Wybuchające wulkany to chyba jeden z najbardziej ulubionych eksperymentów moich dzieci. Po ostatnim wybuchowym worku pozostała nam tylko wypalona trawa :P cóż skutki uboczne ;)

Dziś będzie również wybuchowo...


Do przeprowadzenia eksperymentu potrzebujemy:
- butelka z korkiem niekapkiem
- soda
- ocet
- barwnik spożywczy
- wanna wypełniona zimną wodą (może być brodzik tak jak u nas bądź większa miska)
- lejek
- łyżeczka

Do butelki wsypujemy 3 łyżeczki sody.


Dodajemy odrobinę barwnika.


Wlewamy pół szklanki octu. Zakręcamy butelkę korkiem niekapkiem przy czym należy zrobić to na prawdę szybko, gdyż w butelce od razu po wlaniu octu zachodzi reakcja.

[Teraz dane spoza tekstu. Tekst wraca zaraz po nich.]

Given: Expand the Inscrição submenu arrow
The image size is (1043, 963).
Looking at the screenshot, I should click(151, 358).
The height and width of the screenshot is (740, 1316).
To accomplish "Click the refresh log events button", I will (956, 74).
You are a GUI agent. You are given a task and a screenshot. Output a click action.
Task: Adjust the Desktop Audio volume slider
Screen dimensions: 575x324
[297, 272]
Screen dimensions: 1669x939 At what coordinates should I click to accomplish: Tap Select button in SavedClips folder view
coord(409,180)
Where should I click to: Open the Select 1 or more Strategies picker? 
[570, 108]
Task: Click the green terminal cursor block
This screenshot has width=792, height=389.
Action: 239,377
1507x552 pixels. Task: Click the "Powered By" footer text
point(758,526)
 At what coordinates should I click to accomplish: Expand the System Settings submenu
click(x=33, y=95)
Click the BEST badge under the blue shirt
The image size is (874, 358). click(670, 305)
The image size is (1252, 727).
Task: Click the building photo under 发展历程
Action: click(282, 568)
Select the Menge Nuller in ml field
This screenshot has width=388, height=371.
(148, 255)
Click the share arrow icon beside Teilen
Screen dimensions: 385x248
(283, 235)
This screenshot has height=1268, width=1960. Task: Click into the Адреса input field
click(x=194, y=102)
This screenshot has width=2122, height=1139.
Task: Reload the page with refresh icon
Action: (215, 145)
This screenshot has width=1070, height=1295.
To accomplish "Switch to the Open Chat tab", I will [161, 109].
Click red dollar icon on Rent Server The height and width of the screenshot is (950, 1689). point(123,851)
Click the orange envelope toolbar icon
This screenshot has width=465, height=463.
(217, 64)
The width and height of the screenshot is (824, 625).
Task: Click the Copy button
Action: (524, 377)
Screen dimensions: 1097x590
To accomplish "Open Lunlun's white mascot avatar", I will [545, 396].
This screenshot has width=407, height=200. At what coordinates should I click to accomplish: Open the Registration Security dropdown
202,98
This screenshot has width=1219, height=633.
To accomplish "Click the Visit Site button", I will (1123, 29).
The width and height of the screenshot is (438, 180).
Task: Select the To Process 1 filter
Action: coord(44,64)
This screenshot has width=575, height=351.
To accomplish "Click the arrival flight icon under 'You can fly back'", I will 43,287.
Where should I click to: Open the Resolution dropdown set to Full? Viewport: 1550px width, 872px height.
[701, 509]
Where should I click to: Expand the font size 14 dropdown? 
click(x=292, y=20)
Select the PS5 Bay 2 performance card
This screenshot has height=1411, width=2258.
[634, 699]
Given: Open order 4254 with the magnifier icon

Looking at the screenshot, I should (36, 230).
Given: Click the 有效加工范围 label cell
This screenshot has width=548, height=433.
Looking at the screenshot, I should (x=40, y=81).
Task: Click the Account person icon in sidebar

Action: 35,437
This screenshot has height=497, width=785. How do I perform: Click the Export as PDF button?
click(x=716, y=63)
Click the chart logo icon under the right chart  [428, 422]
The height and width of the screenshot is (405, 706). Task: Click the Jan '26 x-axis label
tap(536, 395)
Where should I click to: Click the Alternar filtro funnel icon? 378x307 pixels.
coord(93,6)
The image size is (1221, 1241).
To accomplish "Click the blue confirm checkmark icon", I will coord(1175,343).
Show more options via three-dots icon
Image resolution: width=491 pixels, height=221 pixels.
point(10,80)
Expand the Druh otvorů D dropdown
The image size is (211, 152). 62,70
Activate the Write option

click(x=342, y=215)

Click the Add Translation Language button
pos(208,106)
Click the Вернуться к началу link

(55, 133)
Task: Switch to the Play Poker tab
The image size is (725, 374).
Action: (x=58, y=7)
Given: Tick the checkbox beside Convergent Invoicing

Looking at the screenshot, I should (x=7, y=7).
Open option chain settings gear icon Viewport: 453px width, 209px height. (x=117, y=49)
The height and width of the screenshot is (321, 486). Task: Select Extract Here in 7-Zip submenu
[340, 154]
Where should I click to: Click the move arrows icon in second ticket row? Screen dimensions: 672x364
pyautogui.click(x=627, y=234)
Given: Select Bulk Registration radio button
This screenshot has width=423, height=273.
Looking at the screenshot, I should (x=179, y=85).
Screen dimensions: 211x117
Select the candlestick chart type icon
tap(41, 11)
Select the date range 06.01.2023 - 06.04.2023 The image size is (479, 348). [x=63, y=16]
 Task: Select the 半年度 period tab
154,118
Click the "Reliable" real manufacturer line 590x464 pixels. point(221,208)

Nam za pierwszym razem wybuchła w rękach zanim zdążyłam zakręcić :P Po zakręceniu wstrząsnąć kilka razy butelką i szybko umieścić ją w wodzie. Równie szybko należy otworzyć korek. Efekt... wybuchający wulkan do wody.


Możemy przytrzymać butelkę ale możemy ją również puścić swobodnie. Butelka za sprawą wytworzonego wewnątrz niej dwutlenku węgla, który przez korek próbuje się z niej wydostać niczym odrzutowiec przemieszcza się po wodzie. Niestety nie uchwyciłam tego na zdjęciach... eksperyment ten jest zbyt szybki do działania i fotografowania zwłaszcza gdy nad wanną czuwają trzy małe głowy :P



Pierwsza próba jak już pisałam nam nie wyszła... za dużo octu wlaliśmy, reakcja przebiegła dużo szybciej niż się tego spodziewałam i nastąpił przedwczesny wybuch ;)

Innym razem wysadziło nam korek po włożeniu butelki do wody :P W tym przypadku daliśmy za dużo sody :P

Metodą prób i błędów udało nam się zoptymalizować nasz eksperyment. Uff...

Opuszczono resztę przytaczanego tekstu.